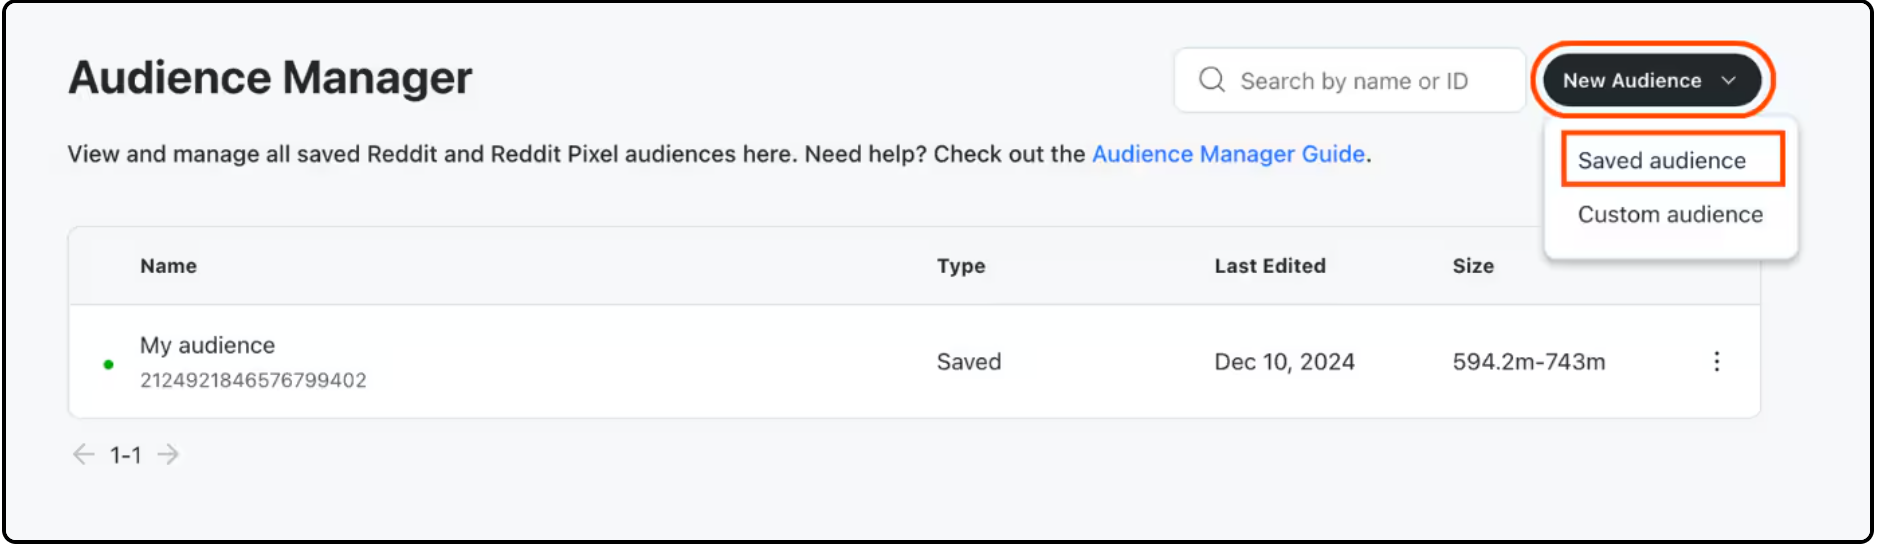Open the My audience entry
Screen dimensions: 1884x550
[207, 345]
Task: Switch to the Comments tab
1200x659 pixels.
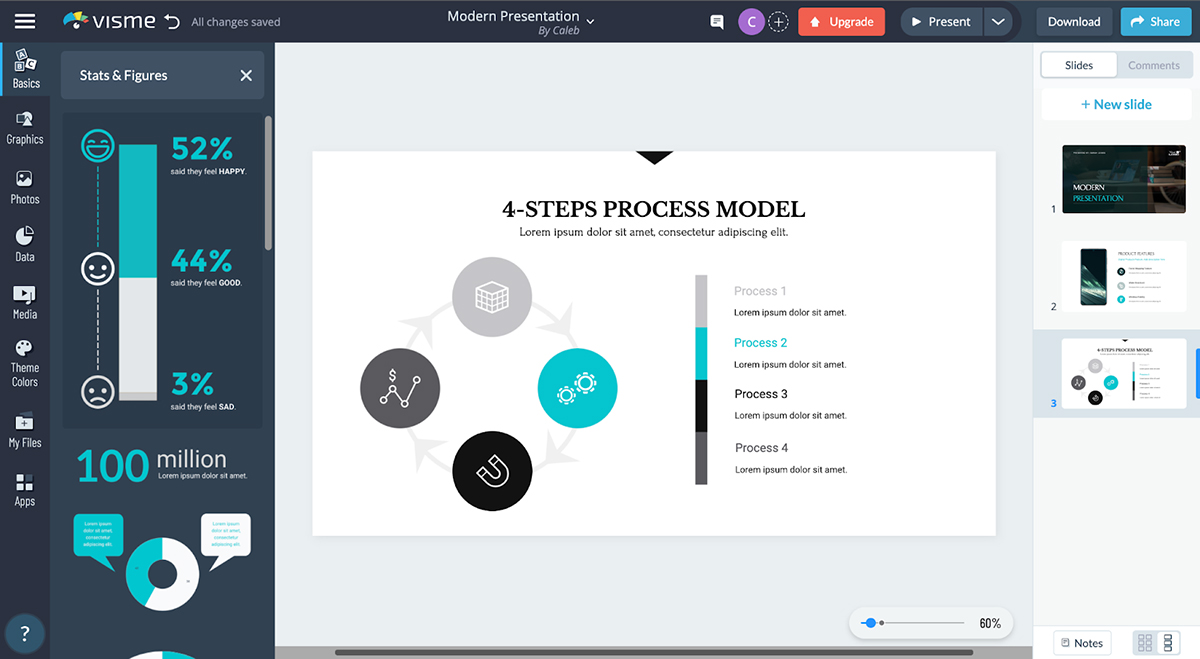Action: coord(1153,65)
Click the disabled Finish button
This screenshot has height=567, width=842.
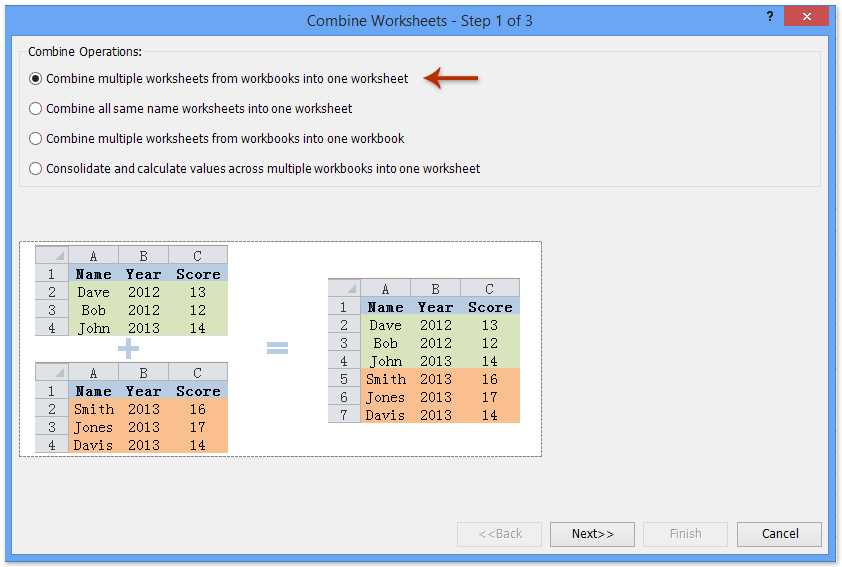[685, 534]
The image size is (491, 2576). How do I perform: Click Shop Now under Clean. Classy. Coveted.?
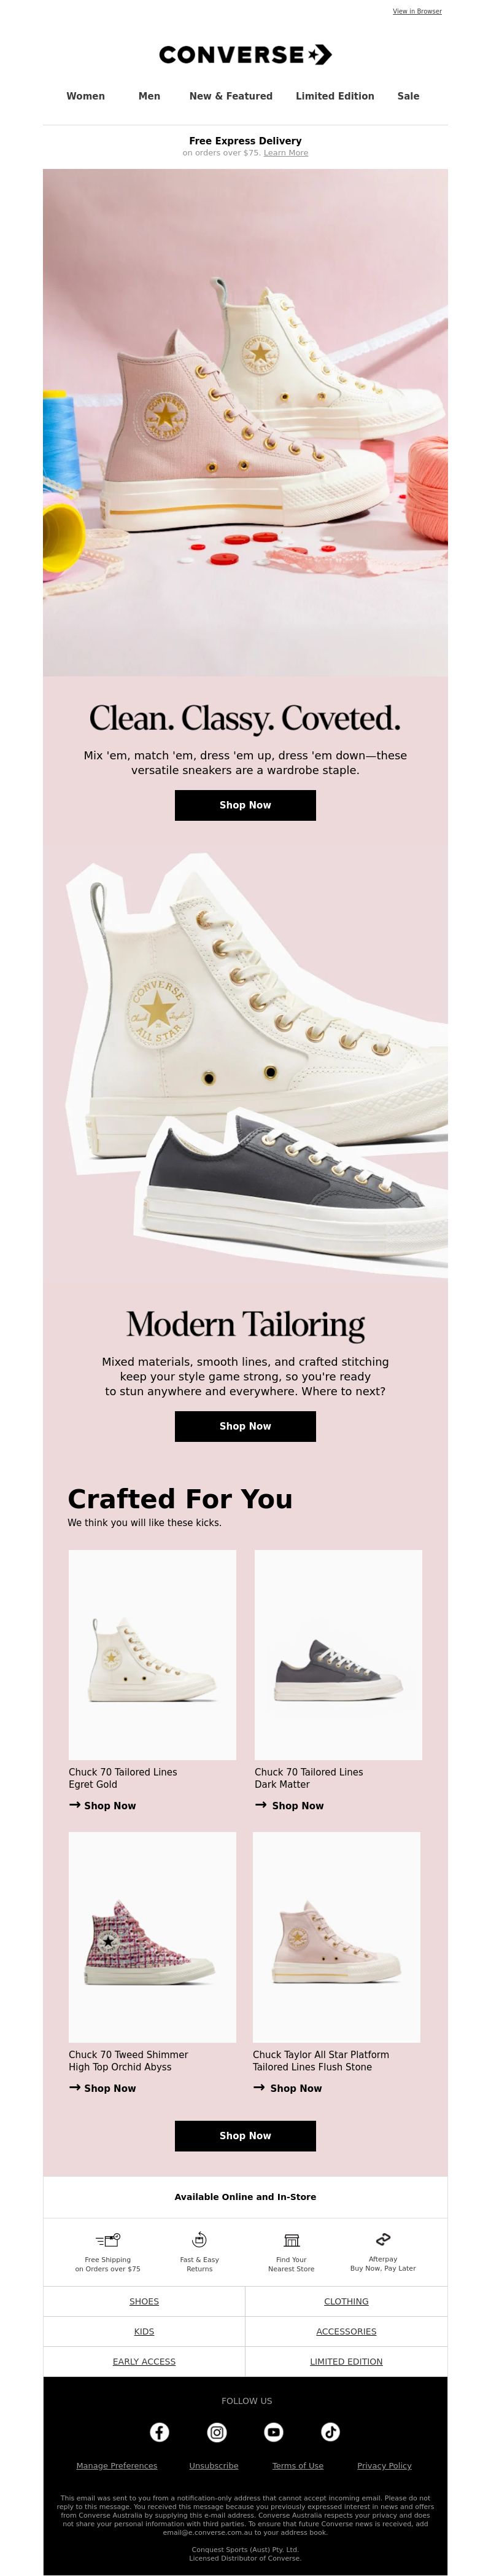tap(245, 805)
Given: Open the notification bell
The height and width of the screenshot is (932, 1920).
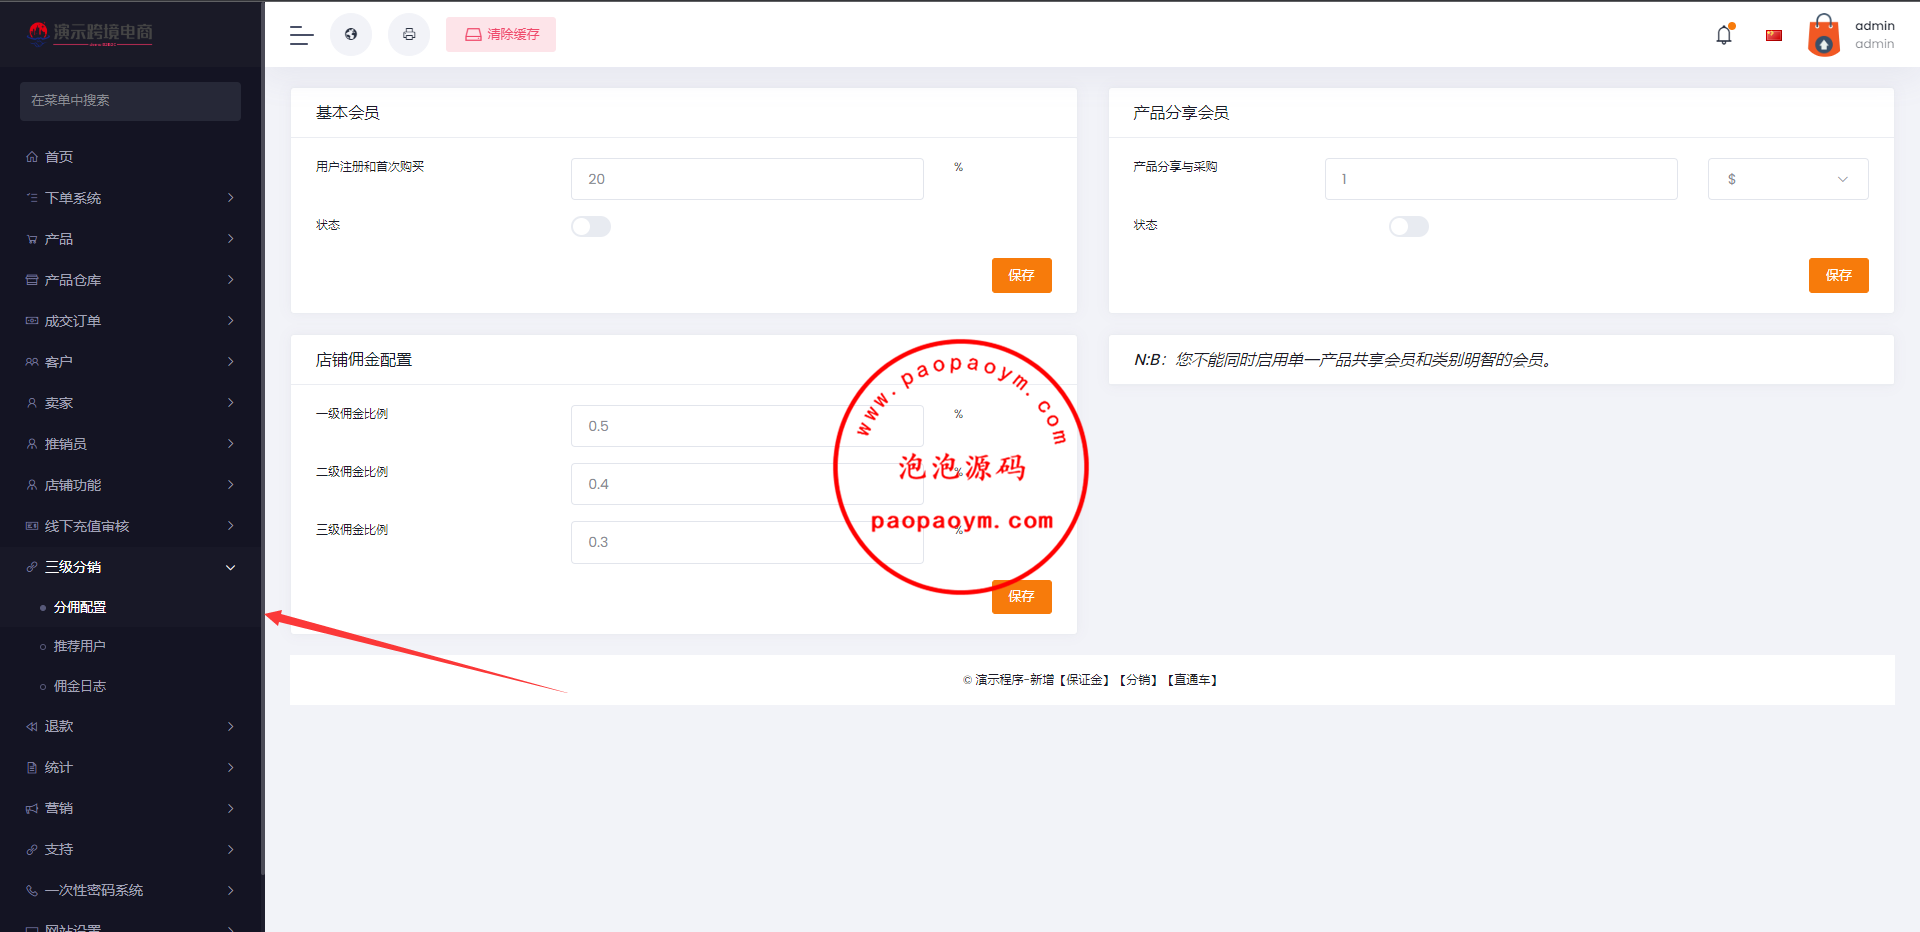Looking at the screenshot, I should 1724,35.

################

THE PROBLEM =
Copy out exactly the lines between the line containing "Task: Switch to the Comments tab" and the end of the entries, including both, and leave the pictures behind.

RESPONSE BELOW =
Task: Switch to the Comments tab
1200x659 pixels.
Action: coord(1153,65)
Click the disabled Finish button
This screenshot has height=567, width=842.
[685, 534]
The image size is (491, 2576). How do I perform: Click Shop Now under Clean. Classy. Coveted.?
tap(245, 805)
Given: Open the notification bell
The height and width of the screenshot is (932, 1920).
Looking at the screenshot, I should 1724,35.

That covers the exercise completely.